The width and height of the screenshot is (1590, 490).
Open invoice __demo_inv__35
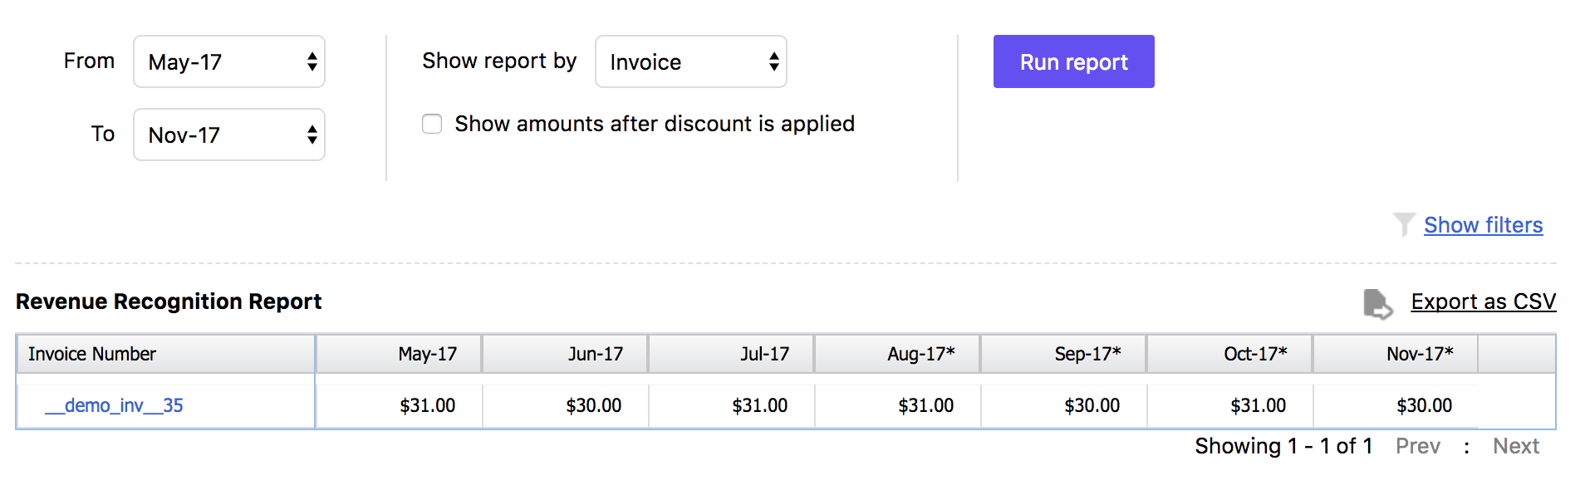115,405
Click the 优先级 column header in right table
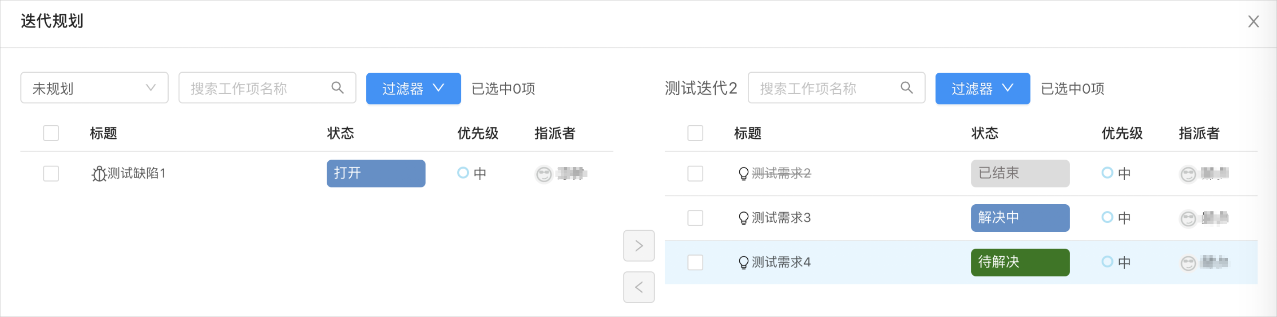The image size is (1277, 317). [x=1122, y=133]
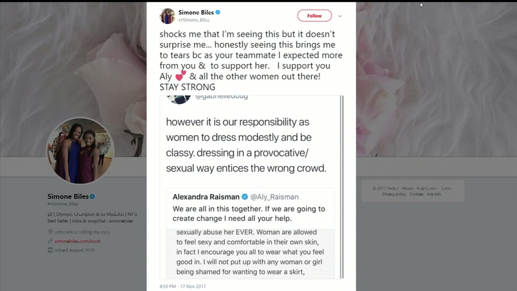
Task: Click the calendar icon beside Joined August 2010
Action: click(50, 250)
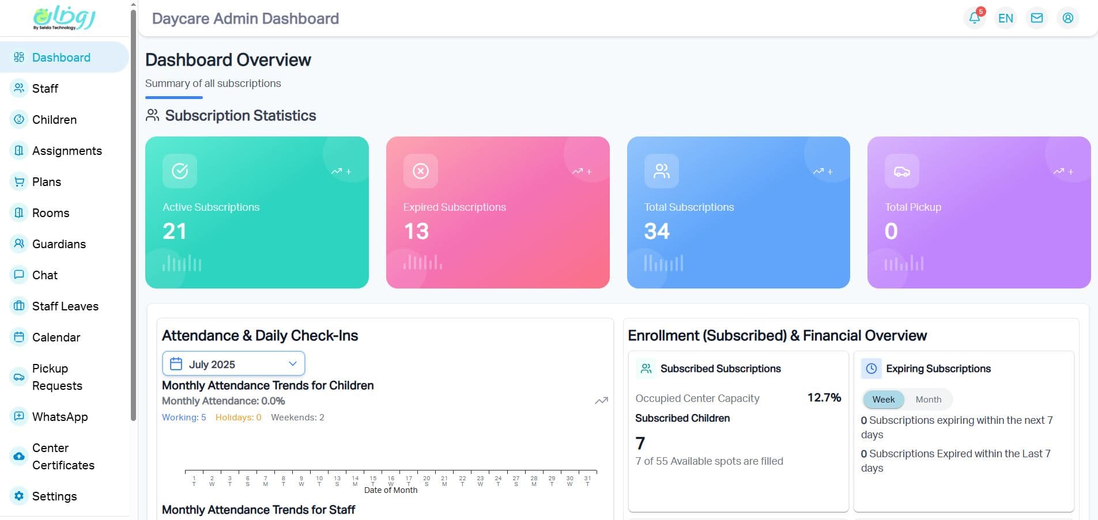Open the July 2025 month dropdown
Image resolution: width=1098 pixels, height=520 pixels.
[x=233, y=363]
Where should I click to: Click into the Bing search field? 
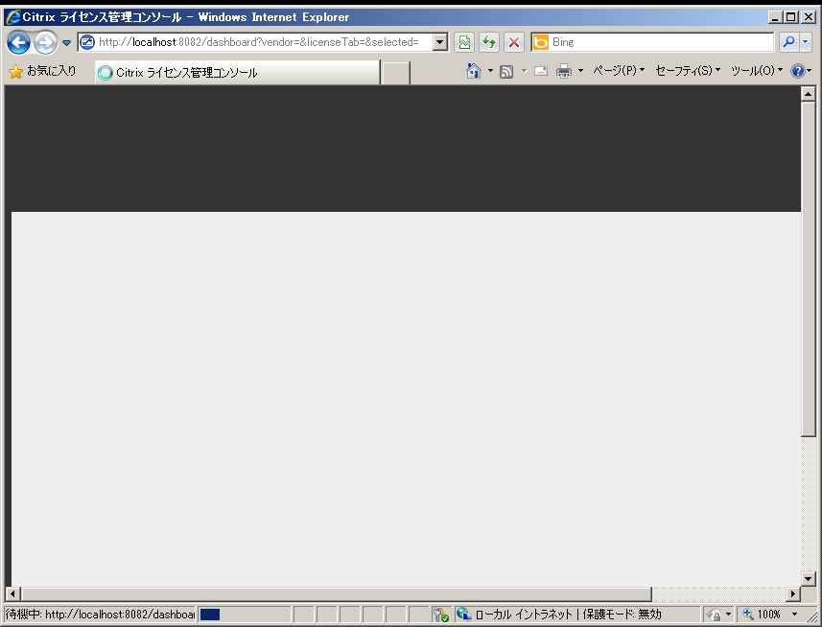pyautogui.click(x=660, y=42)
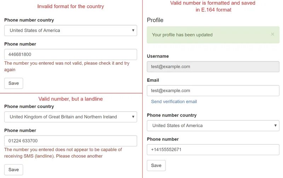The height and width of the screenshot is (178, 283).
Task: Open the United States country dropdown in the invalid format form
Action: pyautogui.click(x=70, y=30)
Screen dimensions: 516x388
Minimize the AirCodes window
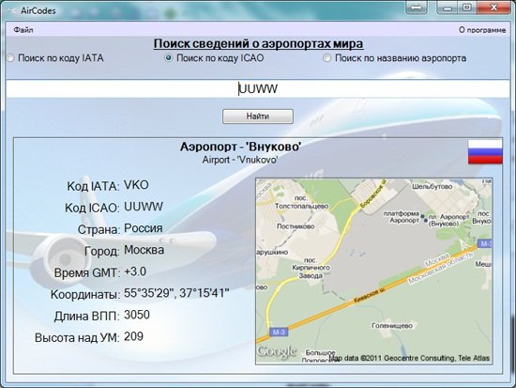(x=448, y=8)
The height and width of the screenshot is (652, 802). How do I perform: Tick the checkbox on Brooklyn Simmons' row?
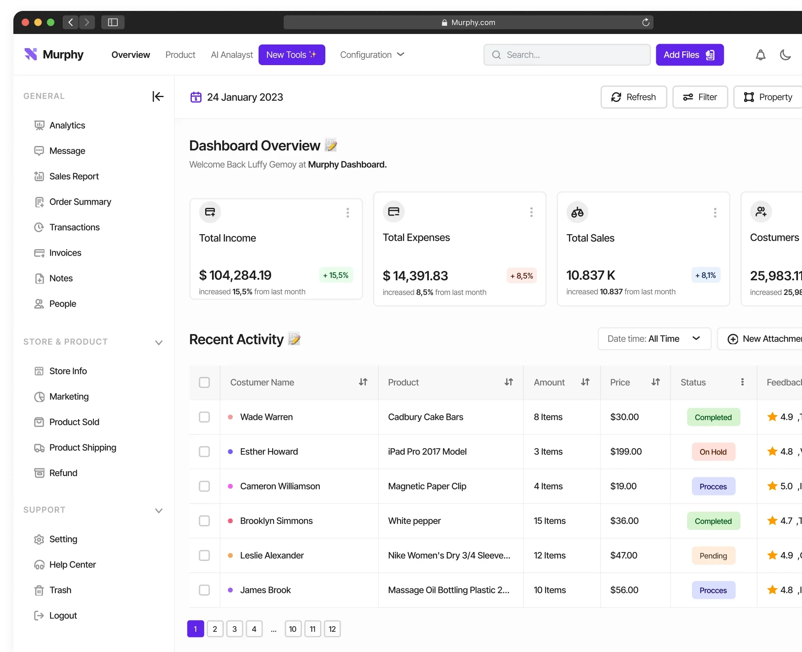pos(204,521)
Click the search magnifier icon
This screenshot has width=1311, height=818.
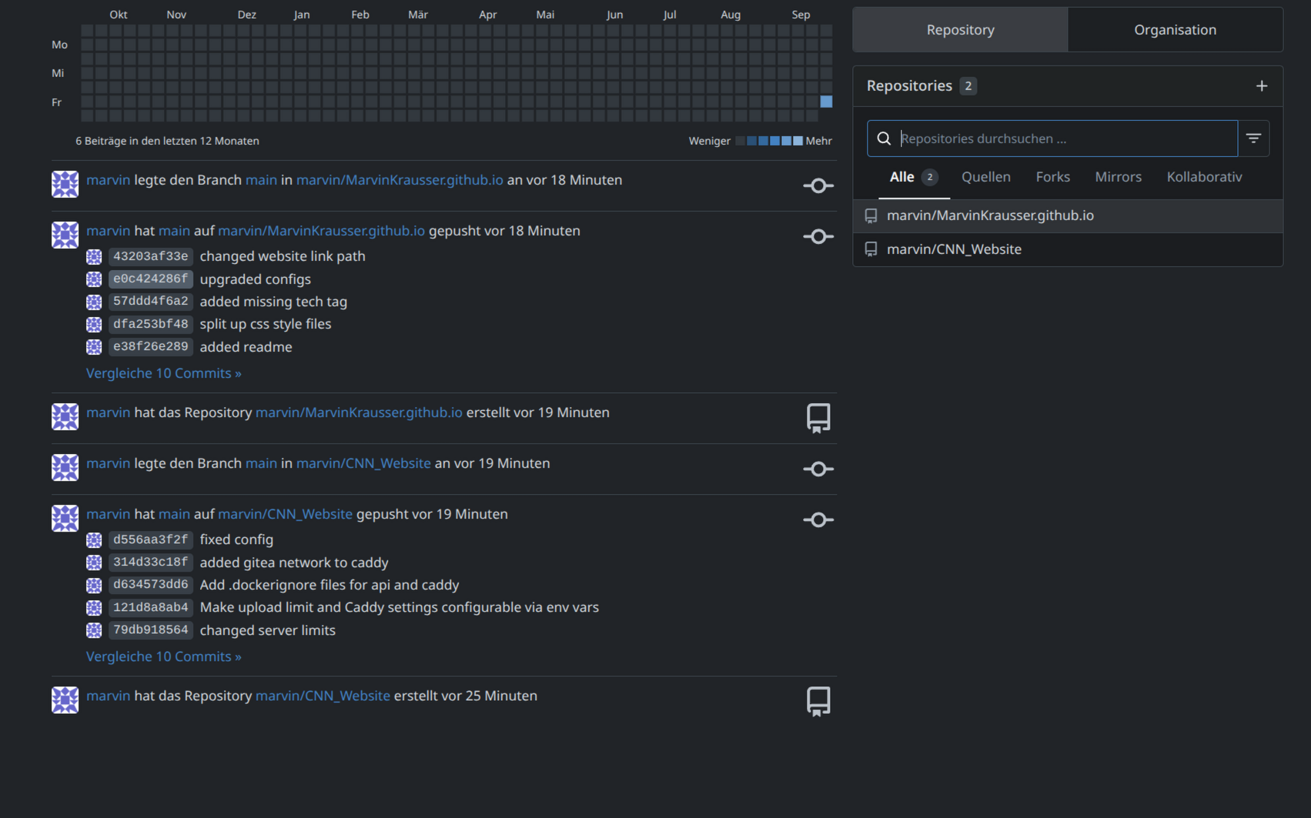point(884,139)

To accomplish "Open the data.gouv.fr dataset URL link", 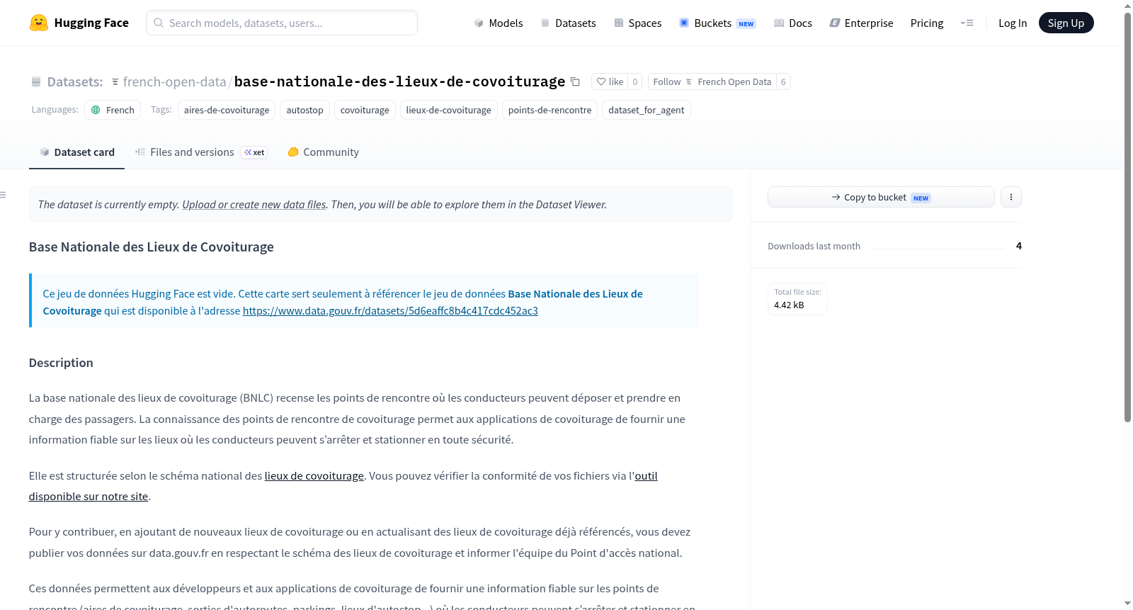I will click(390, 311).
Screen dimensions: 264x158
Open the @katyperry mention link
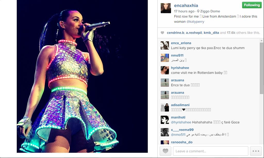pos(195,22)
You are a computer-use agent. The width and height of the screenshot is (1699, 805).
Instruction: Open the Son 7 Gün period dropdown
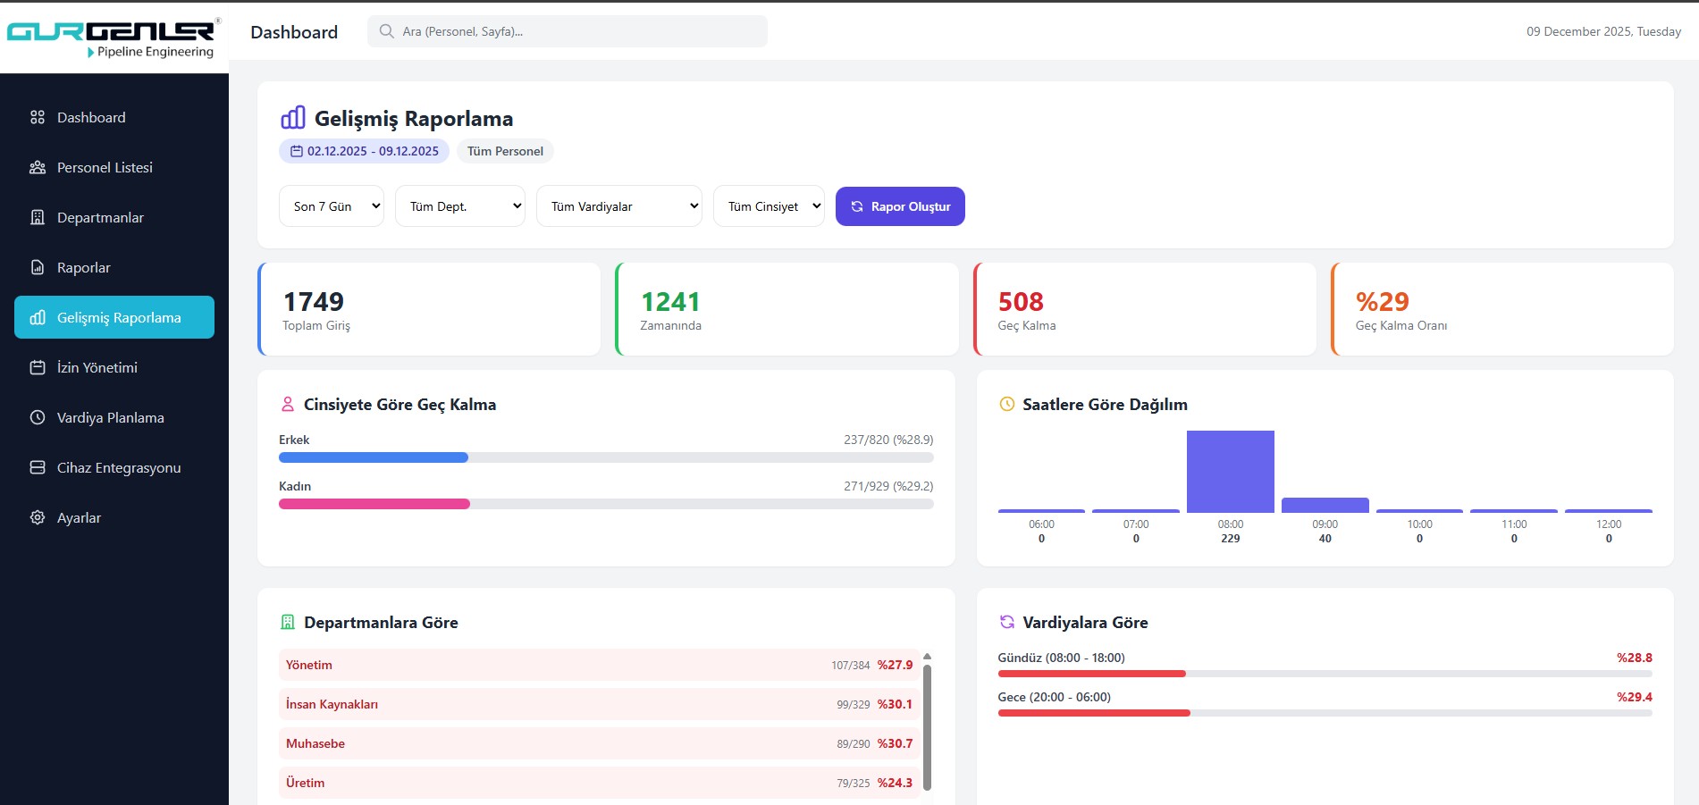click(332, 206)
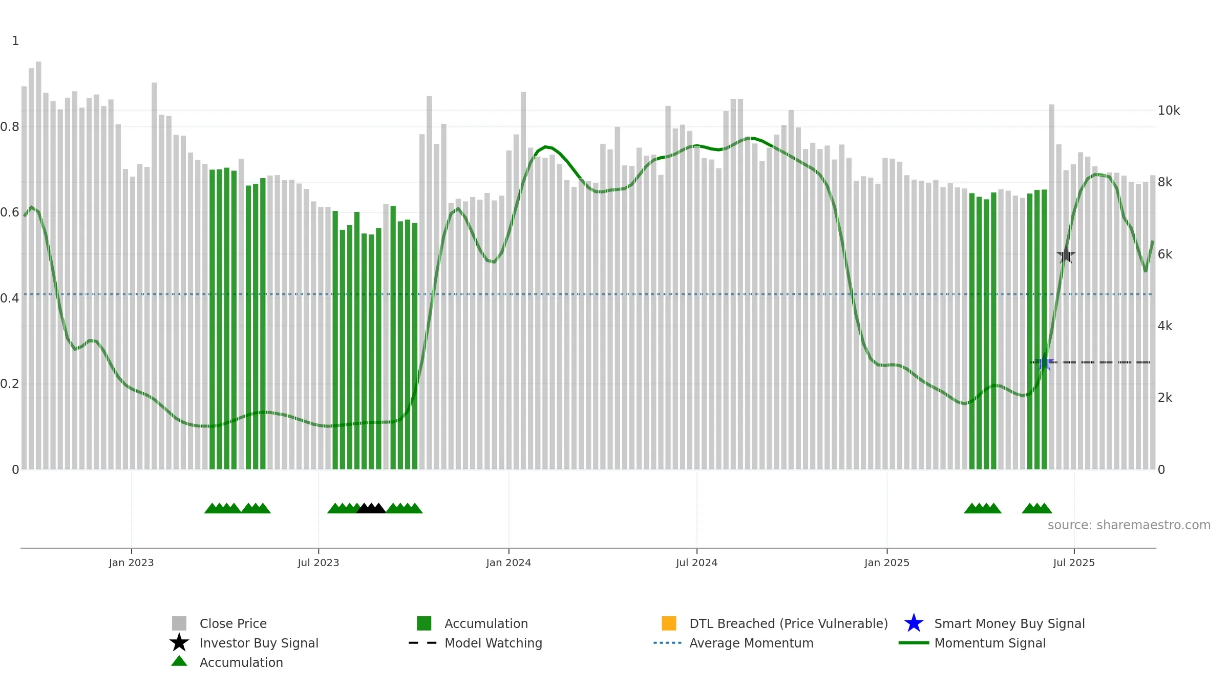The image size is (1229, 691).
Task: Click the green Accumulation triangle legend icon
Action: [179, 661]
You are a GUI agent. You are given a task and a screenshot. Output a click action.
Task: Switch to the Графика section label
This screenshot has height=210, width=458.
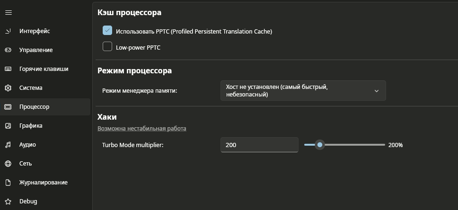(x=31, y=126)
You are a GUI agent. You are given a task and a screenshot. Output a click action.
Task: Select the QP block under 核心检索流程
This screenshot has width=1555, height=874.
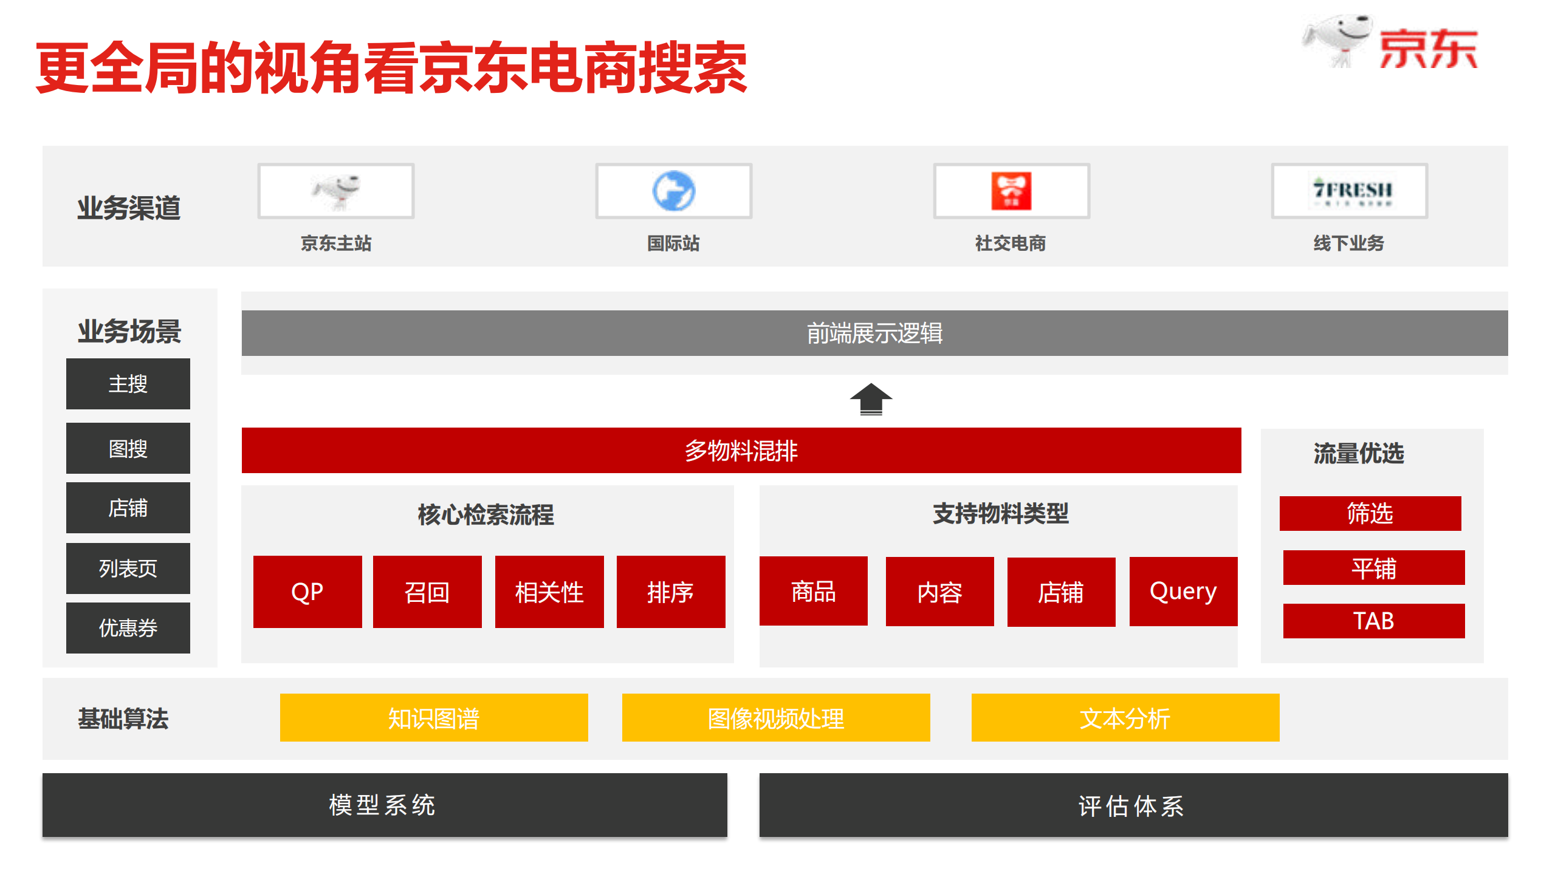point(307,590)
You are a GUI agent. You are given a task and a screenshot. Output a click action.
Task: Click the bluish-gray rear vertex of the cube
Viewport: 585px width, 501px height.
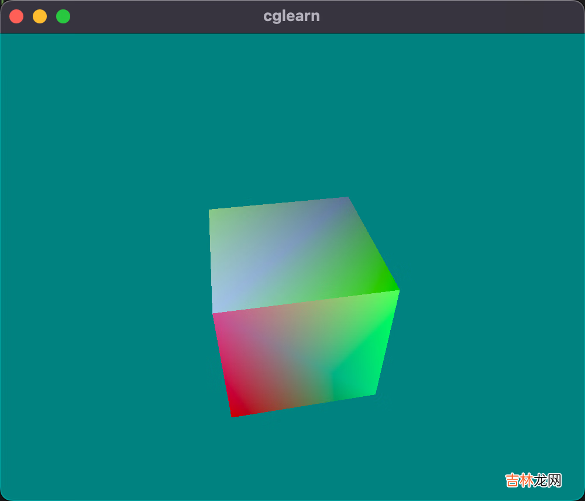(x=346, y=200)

_ _ _ _ _

▶ **PROBLEM DESCRIPTION**
Quote the part of the material that opens with its first line and closes with the line containing "pos(204,521)". Leave the pictures out of your answer.

▶ **WRITTEN SOLUTION**
The width and height of the screenshot is (1590, 490).
Open invoice __demo_inv__35
115,405
Click the 优先级 column header in right table
The image size is (1277, 317). [x=1122, y=133]
Task: Click the calendar icon beside Joined August 2010
Action: click(50, 250)
Open the July 2025 month dropdown
Image resolution: width=1098 pixels, height=520 pixels.
[x=233, y=363]
Where should I click to: Click into the Bing search field? 
pyautogui.click(x=660, y=42)
The height and width of the screenshot is (178, 283).
Task: Open the United States country dropdown in the invalid format form
Action: pyautogui.click(x=70, y=30)
Screen dimensions: 516x388
Minimize the AirCodes window
(x=448, y=8)
The height and width of the screenshot is (652, 802). How do I perform: Tick the checkbox on Brooklyn Simmons' row?
pos(204,521)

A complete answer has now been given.